宁波地区基于统计升尺度的新能源区域功率预测算法

New Energy Regional Power Prediction Algorithm Based on Statistical Upscaling in Ningbo Region

  • 摘要: 为实现电网调度对大规模风电场和光伏站的监控和调度,需要进行新能源区域功率预测。提出了一种基于子区域划分和统计升尺度的区域功率预测算法,通过浙江区域9个风电场和16个光伏站2016年4—9月的历史数据,对比了6种不同的组合方案,发现利用互信息理论,基于最大相关–最小冗余原则累加选取4个代表站点或者直接选取9个代表站点,采用布谷鸟搜索算法训练得到各个代表站点的权重,升尺度得到区域功率预测误差较低,月均方根误差(RMSE)分别为8.51%和7.64%。说明在夏季风盛行时,在浙江区域采用互信息为指标,基于最大相关–最小冗余的原则选取代表站点后,再采用布谷鸟搜索算法得到子区域功率预测值,累加各子区域功率预测结果为最终的区域功率预测结果最优。

     

    Abstract: In order to monitor and dispatch the large-scale wind farms and photovoltaic stations for power grid, it is needed to predict the regional power of new energy. A regional power prediction algorithm is proposed based on sub-region partition and statistical upscaling. According to the historical data of 9 wind farms and 16 photovoltaic stations in Zhejiang province from April to September 2016, six different combination schemes are compared. The mutual information theory (MI) and the minimal redundancy maximal relevance principle (mRMR) are used to accumulatively (mRMR-A) select four representative stations or directly (mRMR-D) select nine representative stations. The weight of each representative site is trained by cuckoo search algorithm, and the regional power is determined by scaling up.

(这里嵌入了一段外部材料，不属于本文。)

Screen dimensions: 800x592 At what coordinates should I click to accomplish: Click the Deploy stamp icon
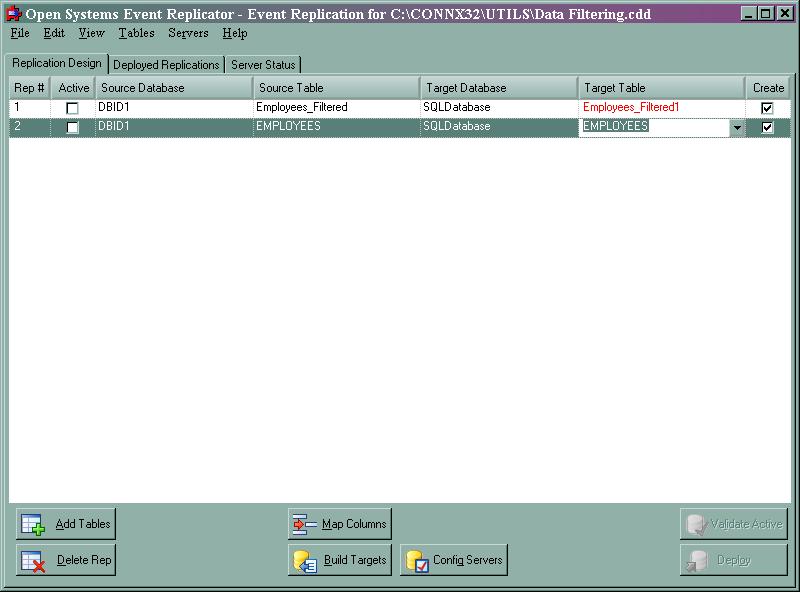click(x=694, y=560)
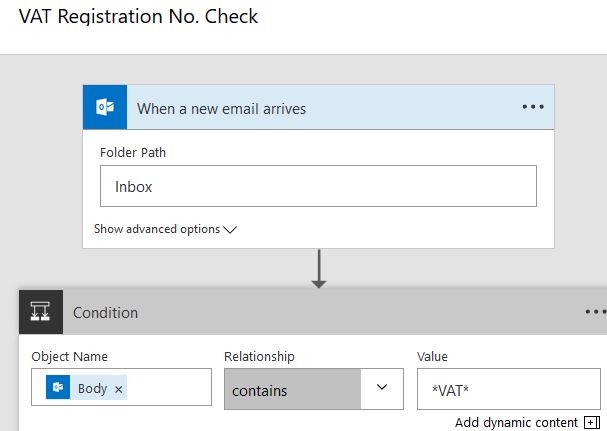Remove the Body token with its x
The height and width of the screenshot is (431, 607).
coord(119,389)
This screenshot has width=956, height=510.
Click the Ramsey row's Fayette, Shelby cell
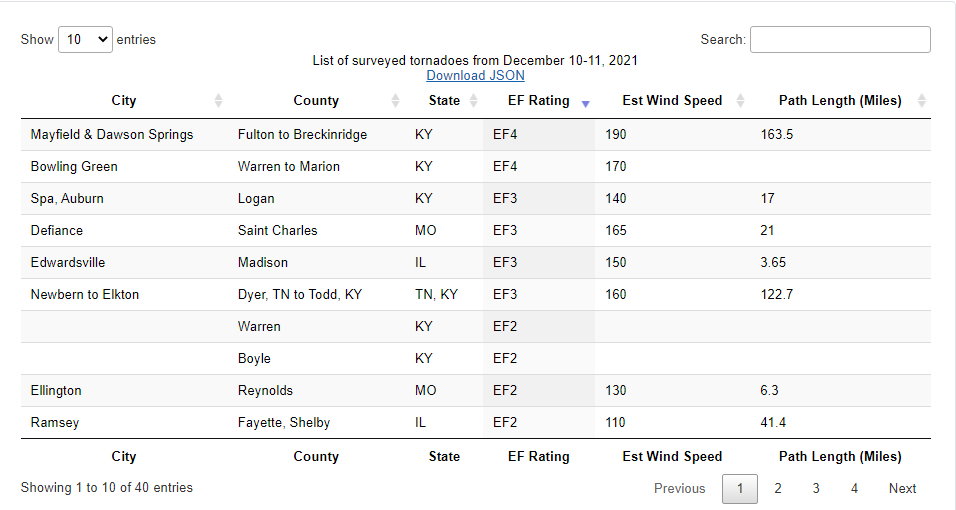(284, 423)
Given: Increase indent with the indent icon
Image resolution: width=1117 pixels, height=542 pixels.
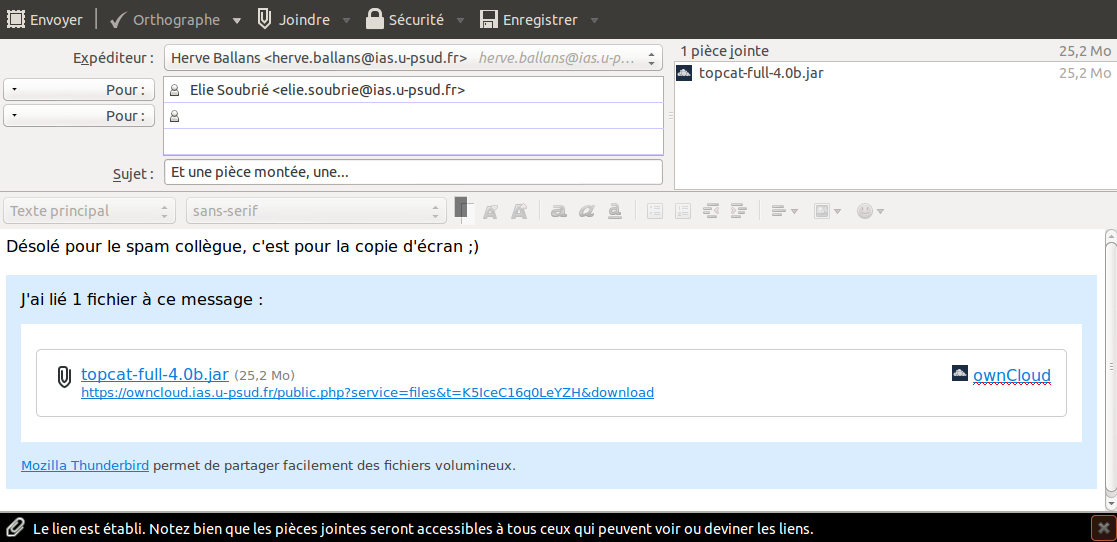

It is found that the MI-mRMR-A-CS-4 and MI-mRMR-D-CS-9 algorithms have low prediction errors with their monthly root mean square error being 8.51% and 7.64% respectively. It is concluded that when the summer monsoon is prevalent in Zhejiang region, the representative stations are selected based on mRMR principle with MI used as the index, and then the cuckoo search algorithm is used to obtain the power prediction values of sub-regions, and the cumulative power prediction results of all sub-regions are the best for the final regional power prediction results.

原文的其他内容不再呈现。